Friday, April 26, 2019

Racing tomorrow; advice for paddlers from the world of music?

I've made something of a spur-of-the-moment decision: I'm going to enter a race on the lower Atchafalaya River down at Patterson, Louisiana, tomorrow.  It's a set of 3-mile races--one for solo boats, one for tandem boats, and one for bigger team boats.  I'll at least do the solo race and then see if anybody wants me to fill a seat in a team boat.

I attended this event back in 2017, and had considered doing it this year before deciding it was "one thing too many" for this phase of the season.  But then the race at Vicksburg got called off, and so here I am in the Bayou country.  I'm spending tonight in a motel up the road at Donaldson, Louisiana.

Before I left home this morning I did a round of the strength routine--just the leg and core exercises.  My arms feel about the same as they felt yesterday.

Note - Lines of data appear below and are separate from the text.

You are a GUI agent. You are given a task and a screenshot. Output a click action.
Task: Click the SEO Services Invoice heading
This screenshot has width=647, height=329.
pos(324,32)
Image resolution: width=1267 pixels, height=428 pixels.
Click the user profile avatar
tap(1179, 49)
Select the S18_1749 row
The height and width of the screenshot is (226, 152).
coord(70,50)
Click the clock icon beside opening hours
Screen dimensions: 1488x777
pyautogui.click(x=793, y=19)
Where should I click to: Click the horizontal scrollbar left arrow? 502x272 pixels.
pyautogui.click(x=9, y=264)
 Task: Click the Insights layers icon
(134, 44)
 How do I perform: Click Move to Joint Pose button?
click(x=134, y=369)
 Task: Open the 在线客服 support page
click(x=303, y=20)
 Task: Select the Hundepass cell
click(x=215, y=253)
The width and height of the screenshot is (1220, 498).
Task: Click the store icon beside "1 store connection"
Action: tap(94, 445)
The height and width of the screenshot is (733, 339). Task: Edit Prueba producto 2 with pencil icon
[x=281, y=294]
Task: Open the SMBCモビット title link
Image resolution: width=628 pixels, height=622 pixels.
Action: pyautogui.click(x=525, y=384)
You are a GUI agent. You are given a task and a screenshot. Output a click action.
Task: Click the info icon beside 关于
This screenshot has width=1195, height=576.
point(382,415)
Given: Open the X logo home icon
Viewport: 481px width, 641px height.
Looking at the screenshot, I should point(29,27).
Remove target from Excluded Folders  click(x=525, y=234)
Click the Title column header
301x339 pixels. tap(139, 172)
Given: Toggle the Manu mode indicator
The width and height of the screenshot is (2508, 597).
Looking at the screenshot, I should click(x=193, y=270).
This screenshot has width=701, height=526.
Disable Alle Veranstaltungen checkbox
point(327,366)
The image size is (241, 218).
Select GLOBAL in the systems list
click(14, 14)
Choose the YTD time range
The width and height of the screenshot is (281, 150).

On the drive down here I heard something interesting on the radio that I should share before I forget about it.  Brian Eno, who has made a successful career making synthesized music and producing records for other artists, was a guest on the "Fresh Air" program on National Public Radio.  Asked by interviewer Terry Gross if he's worried about being bored because he's "too good" at what he does, Eno replied,
...it's not so much the over-proficiency that's a problem. It's the lack of alertness that goes with knowing how to do something well. Once you know how to do something quite well or you're familiar with doing it, a lot of times you automatically are falling into routines. You know exactly how that works. You switch it on. You do this. You do that. You do that. And all of that is sort of done on automatic. And while you're on automatic, you're not listening any longer. 
One of the reasons that people who don't play instruments well are sometimes able to do surprising things with them is that they're listening at a much more basic level than skilled performers are. They start asking questions like, hey, does this sound interesting? Yeah, it does - at quite a different point from where the professional performer would. He's already been through that. He's already working at a level where he considers all those questions have been answered long ago. They're not interesting to him anymore. 
So I think this is the problem. It's not proficiency. It's the switching off of your alertness that goes with thinking you are proficient on something. So the trick is to think of ways of surprising yourself back into hearing freshly again. And that's something that really requires thinking and techniques of thinking. It's something you can do quite consciously. You can set yourself exercises that trick you into hearing something differently.
Do we paddlers do something like this too--stop paying attention to what we're doing at a basic level once we think we have the basics mastered?  Consider the simple act of getting in the boat: I've done it so many times that I rarely think about it anymore; I just hop in the boat and go.  But when I'm teaching a beginner how to get in the boat, I'm reminded that there are in fact several steps: put your feet in first, put one hand on the back of the cockpit and the other on the dock, slide your rear end into the seat, and so on.  This is as basic an example as there is, but I have a feeling we tend to get complacent about some of the more important things, too.  I get to feeling really good about my forward stroke, but every time I have a more elite-level athlete or coach look at it, he or she always sees something I could be doing better.  I think occasionally breaking your technique down to its component parts, analyzing each one, and putting it all back together is a worthwhile thing to do.